• _What you have to do_: Copy out every line in the entries below that includes "word".

• _Data provided_:
+ + + + +

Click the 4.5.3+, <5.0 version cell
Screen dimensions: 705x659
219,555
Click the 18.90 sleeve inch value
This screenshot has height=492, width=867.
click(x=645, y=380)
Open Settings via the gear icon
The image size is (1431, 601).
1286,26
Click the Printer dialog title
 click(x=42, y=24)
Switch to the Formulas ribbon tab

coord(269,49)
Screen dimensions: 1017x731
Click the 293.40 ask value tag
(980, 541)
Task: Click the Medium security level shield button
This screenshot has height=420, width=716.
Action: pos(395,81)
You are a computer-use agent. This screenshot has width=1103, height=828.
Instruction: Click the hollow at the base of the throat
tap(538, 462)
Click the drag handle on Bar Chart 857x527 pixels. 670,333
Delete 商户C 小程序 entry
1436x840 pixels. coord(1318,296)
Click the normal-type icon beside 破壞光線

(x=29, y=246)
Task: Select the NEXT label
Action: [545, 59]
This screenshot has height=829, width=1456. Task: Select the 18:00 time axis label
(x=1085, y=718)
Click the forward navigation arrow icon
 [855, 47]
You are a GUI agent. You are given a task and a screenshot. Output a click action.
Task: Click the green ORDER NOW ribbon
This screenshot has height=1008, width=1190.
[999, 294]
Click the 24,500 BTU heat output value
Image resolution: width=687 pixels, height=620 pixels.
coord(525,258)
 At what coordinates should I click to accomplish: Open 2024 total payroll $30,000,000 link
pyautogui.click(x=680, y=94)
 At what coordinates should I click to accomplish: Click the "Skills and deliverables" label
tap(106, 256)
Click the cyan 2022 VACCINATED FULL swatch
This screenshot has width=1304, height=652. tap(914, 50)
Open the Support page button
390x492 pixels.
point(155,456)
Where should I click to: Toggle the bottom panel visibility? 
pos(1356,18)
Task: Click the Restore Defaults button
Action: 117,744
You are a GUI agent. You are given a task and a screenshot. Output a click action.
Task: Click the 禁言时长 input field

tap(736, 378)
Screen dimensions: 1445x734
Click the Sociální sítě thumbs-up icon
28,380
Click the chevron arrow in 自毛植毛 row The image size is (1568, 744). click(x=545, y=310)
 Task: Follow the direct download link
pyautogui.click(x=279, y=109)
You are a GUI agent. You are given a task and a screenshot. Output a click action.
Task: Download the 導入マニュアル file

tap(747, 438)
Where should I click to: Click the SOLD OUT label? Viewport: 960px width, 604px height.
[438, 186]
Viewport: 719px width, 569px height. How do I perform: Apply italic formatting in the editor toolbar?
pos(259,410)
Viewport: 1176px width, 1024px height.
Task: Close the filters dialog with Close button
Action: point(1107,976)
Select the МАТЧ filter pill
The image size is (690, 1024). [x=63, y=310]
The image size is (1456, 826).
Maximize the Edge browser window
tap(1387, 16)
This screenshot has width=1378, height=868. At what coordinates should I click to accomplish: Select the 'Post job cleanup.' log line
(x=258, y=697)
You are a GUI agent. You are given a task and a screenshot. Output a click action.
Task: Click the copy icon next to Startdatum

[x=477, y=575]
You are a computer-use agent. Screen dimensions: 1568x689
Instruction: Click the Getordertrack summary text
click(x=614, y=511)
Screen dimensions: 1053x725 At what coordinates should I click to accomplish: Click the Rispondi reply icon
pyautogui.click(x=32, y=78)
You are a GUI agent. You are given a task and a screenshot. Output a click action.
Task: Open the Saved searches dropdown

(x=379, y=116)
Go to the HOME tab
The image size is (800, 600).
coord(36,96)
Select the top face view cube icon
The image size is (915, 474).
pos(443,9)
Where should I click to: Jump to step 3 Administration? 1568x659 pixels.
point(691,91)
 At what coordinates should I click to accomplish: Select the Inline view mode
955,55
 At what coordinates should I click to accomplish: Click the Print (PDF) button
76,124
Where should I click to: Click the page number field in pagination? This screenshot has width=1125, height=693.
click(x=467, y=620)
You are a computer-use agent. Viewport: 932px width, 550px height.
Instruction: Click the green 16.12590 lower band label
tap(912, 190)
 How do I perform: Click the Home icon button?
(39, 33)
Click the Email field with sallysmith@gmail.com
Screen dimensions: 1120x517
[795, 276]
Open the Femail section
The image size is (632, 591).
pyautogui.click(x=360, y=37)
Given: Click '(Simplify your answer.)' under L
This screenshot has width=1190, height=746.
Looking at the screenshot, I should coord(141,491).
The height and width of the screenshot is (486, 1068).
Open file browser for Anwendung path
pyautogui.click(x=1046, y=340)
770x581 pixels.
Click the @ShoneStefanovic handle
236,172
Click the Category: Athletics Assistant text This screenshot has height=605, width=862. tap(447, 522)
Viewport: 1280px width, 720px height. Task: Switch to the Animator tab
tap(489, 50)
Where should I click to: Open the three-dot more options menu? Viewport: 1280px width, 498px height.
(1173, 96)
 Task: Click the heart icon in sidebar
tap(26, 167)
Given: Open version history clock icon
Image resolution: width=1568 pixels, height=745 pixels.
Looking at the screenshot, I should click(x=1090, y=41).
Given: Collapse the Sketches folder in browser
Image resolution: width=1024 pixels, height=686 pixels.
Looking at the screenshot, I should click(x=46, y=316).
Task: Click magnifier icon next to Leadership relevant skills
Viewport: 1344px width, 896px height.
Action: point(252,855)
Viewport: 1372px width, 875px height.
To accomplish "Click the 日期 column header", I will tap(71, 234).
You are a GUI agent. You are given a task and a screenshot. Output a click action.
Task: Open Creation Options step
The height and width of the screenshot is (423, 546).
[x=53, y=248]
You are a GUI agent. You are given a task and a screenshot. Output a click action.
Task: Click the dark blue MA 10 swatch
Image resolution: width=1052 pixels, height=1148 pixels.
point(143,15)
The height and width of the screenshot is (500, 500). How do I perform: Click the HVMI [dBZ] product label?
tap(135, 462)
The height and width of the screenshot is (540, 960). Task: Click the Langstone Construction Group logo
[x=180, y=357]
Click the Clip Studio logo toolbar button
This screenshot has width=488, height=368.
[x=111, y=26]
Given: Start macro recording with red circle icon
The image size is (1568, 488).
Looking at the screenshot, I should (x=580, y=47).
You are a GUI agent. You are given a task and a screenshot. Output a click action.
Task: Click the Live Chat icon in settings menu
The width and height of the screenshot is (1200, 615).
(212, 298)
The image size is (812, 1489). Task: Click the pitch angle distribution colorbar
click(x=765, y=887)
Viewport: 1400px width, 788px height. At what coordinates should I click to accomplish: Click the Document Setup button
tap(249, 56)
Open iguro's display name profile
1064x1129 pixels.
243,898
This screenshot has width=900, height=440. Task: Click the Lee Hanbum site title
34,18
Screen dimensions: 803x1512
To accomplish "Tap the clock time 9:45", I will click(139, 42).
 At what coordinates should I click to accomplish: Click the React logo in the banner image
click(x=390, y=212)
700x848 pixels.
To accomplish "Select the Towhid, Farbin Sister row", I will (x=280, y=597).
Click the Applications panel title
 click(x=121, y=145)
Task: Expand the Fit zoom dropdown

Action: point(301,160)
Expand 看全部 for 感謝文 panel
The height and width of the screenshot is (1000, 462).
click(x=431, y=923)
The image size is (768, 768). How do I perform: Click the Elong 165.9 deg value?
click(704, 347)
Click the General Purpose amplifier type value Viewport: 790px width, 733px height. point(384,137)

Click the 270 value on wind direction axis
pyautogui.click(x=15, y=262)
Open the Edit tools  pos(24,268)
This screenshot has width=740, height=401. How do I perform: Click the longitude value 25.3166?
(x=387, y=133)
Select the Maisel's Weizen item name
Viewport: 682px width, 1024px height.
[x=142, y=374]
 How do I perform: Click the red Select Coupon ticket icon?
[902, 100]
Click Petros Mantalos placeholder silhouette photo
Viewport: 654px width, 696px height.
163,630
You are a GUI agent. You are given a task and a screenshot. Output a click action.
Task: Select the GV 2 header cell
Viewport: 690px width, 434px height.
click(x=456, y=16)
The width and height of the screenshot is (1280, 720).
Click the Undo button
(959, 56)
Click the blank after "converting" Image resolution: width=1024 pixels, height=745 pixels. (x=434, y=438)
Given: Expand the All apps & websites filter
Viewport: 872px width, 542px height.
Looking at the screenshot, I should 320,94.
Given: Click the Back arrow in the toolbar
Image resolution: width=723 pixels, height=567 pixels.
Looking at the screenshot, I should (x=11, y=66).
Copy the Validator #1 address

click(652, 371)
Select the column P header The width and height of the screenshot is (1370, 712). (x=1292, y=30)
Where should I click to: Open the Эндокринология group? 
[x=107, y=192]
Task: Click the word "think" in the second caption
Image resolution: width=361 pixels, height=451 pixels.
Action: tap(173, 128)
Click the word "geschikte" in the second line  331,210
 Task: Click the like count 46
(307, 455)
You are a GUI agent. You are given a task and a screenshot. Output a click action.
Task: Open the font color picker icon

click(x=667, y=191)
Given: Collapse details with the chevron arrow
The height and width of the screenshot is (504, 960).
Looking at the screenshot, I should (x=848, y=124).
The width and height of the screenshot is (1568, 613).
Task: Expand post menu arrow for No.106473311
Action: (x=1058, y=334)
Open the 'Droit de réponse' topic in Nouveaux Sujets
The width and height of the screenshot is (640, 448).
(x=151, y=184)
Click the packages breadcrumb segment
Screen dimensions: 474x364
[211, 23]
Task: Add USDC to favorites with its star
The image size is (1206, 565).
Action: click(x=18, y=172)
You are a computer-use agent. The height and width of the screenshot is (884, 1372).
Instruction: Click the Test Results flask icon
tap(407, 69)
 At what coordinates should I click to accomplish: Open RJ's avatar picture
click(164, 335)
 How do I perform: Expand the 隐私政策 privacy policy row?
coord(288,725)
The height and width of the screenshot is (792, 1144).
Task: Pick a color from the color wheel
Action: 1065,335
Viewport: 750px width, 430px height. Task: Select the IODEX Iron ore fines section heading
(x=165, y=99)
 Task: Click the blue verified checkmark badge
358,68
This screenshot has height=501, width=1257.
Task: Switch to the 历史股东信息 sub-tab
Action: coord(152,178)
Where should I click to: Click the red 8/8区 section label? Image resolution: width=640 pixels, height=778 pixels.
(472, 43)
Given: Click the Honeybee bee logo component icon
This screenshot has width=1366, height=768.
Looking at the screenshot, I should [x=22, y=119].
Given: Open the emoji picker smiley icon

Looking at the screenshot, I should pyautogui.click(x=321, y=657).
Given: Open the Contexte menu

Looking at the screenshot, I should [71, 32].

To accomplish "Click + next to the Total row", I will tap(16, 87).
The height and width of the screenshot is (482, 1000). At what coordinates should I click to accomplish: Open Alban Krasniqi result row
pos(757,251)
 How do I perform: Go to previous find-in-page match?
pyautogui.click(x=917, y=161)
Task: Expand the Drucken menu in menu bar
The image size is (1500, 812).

+ + + + +

• _Result of this task_:
Task: Click the word "think" in the second caption
Click the word "geschikte" in the second line  331,210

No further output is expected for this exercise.